* begin EXERCISE MATERIAL *

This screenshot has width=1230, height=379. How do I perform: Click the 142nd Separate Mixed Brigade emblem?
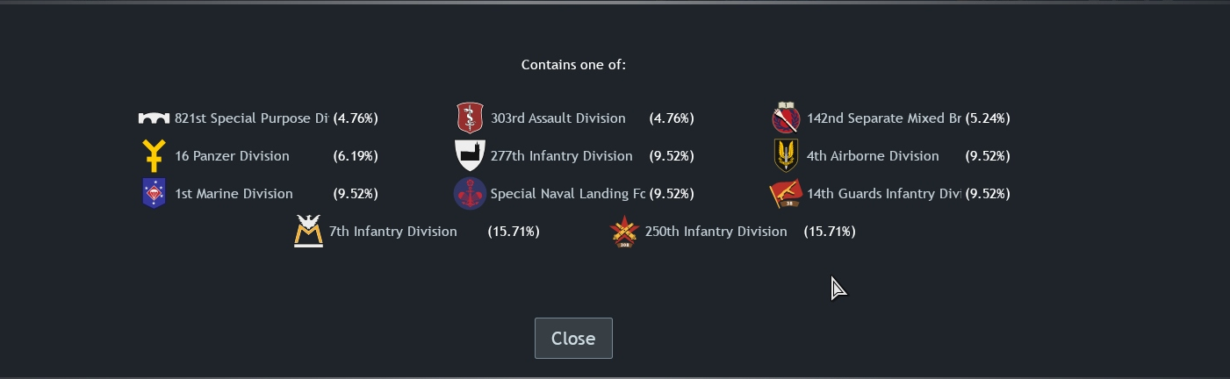pyautogui.click(x=785, y=118)
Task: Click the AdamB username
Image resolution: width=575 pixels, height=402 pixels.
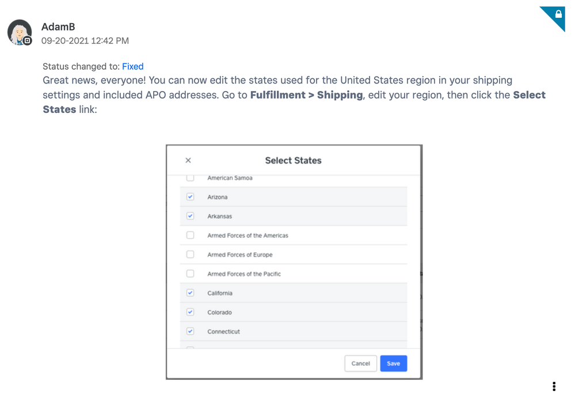Action: (58, 27)
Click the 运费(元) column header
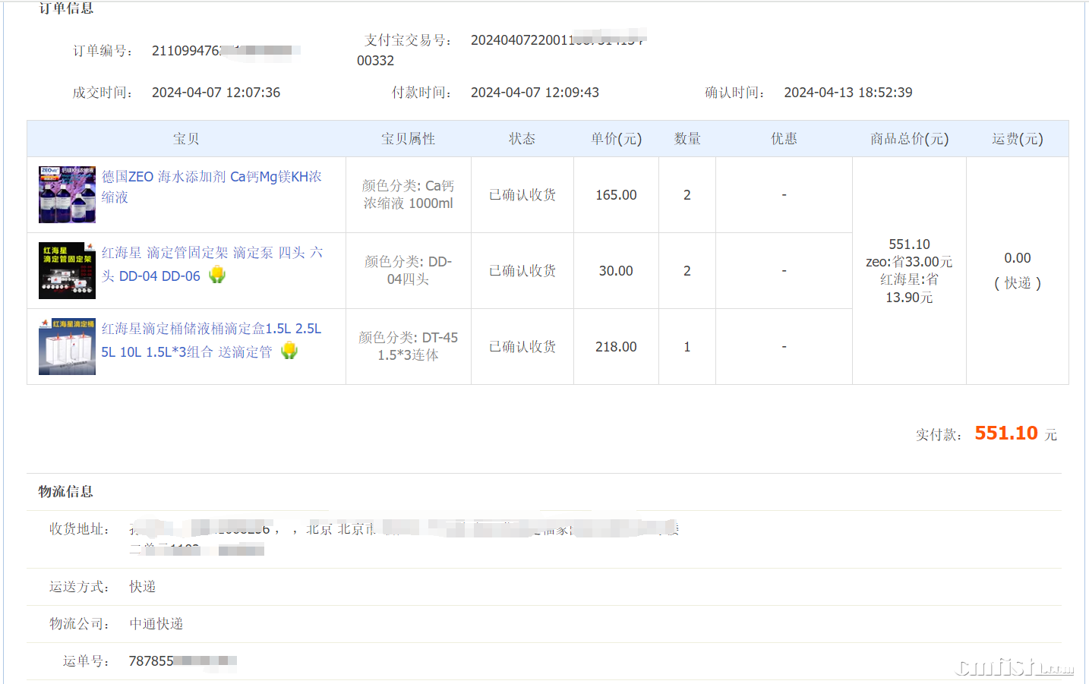The height and width of the screenshot is (684, 1089). [1017, 139]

* end EXERCISE MATERIAL *

REQUIREMENT: Copy these lines word for word, leaving out the pictures.

SOLUTION TO THIS PROBLEM:
This screenshot has width=1230, height=379. How do I perform: Click the 142nd Separate Mixed Brigade emblem?
pyautogui.click(x=785, y=118)
Task: Click the AdamB username
Image resolution: width=575 pixels, height=402 pixels.
Action: (58, 27)
Click the 运费(元) column header
The height and width of the screenshot is (684, 1089). [1017, 139]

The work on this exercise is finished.